Visto y oído

Francisco / Andrés / Gallardo

Deportistas...

LA selección femenina de balonmano disputó este pasado fin de semana la final de la Eurocopa, un logro inesperado. Si las cosas vinieran rodadas este combinado podría hacerse notar y TVE, que es la que por obligación se encarga de disciplinas minoritarias (en audiencia), se convertiría en una buena plataforma para atraer nuevos seguidores. Hay muchos espectadores dispuestos a vibrar con cualquier colectivo que represente a España.

Sí. A no ser que lleguen a finales, las deportistas españolas no tienen sitio en la televisión salvo apenas alusiones esporádicas informativas y alguna que otra retransmisión en Teledeporte o algún canal público de número par. El Consejo Audiovisual Andaluz tuvo una reciente bronca sonada sobre la cuota de presencia del deporte femenino en la televisión. La pelea era la culminación de un cúmulo de enfrentamientos y fracasos entre los consejeros afines al PSOE, desde donde nació el informe pidiendo esa insólita equiparación (que no se cumple ni de refilón en los países de larga tradición deportivo), y los del PP, con dos miembros que llegaron a chotearse de la propuesta.

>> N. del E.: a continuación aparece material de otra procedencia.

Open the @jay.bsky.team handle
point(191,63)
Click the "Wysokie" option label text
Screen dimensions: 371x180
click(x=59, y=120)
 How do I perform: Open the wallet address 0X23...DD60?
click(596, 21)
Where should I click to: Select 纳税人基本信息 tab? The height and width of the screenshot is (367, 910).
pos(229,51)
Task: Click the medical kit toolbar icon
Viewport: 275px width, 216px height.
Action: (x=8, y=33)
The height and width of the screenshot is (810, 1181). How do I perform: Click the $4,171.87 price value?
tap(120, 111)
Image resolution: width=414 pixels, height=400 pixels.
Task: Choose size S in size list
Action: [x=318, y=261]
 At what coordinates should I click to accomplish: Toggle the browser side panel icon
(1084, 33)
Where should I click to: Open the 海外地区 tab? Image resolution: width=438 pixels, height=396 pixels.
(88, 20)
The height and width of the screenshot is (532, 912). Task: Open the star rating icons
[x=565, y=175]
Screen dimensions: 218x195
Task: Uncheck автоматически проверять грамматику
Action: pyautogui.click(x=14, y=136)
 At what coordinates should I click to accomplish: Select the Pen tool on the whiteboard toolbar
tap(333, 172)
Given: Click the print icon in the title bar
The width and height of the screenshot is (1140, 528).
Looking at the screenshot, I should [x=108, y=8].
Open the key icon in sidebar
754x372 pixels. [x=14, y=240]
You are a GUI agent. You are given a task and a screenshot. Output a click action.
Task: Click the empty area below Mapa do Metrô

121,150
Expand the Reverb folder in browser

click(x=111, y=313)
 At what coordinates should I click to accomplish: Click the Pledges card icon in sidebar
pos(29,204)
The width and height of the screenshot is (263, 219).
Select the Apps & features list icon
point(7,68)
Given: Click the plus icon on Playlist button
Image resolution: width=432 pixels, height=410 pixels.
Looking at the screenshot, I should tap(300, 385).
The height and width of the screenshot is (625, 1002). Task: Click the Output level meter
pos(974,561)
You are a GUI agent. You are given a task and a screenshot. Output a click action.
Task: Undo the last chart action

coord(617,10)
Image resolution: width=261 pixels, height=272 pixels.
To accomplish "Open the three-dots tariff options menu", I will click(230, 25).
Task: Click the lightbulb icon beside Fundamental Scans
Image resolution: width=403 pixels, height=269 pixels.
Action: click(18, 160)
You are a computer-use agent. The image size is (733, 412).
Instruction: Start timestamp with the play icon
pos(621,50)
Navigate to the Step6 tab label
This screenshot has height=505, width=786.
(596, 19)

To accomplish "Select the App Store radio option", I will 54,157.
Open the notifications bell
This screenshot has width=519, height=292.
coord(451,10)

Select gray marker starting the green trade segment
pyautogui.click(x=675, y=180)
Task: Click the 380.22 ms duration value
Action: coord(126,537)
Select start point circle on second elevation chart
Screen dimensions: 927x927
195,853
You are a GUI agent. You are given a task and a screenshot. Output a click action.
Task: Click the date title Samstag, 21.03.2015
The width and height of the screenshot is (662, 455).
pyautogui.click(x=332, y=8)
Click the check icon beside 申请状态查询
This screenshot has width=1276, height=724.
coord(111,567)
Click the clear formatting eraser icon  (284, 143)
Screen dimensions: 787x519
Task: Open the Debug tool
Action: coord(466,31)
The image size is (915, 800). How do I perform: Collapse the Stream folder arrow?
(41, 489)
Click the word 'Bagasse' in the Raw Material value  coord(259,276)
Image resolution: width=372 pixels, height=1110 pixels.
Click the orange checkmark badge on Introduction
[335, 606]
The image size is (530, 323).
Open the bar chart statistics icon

Por encima de la ineficacia del Consejo y su transformación irresoluble de un organismo de consenso a un gallinero politizado, aquel informe invita a la reflexión de una mayor presencia de deporte femenino en la pantalla. Hasta 1992 no hubo mujeres españolas ganadoras de una medalla olímpica y sólo unos años antes había arrancado el fenómeno tenista femenino. Pero en poco más de 20 años también las españolas han remontado rápidamente su papel en el deporte. Y hasta protagonizan anuncios de Navidad. Es muy improbable que de la noche a la mañana el balonmano femenino vaya a despertar entusiasmos. Pero no estamos hablando de algo descabellado. El primer canal que arriesgue de verdad por una liga femenina y le funcione, se apunta un buen tanto.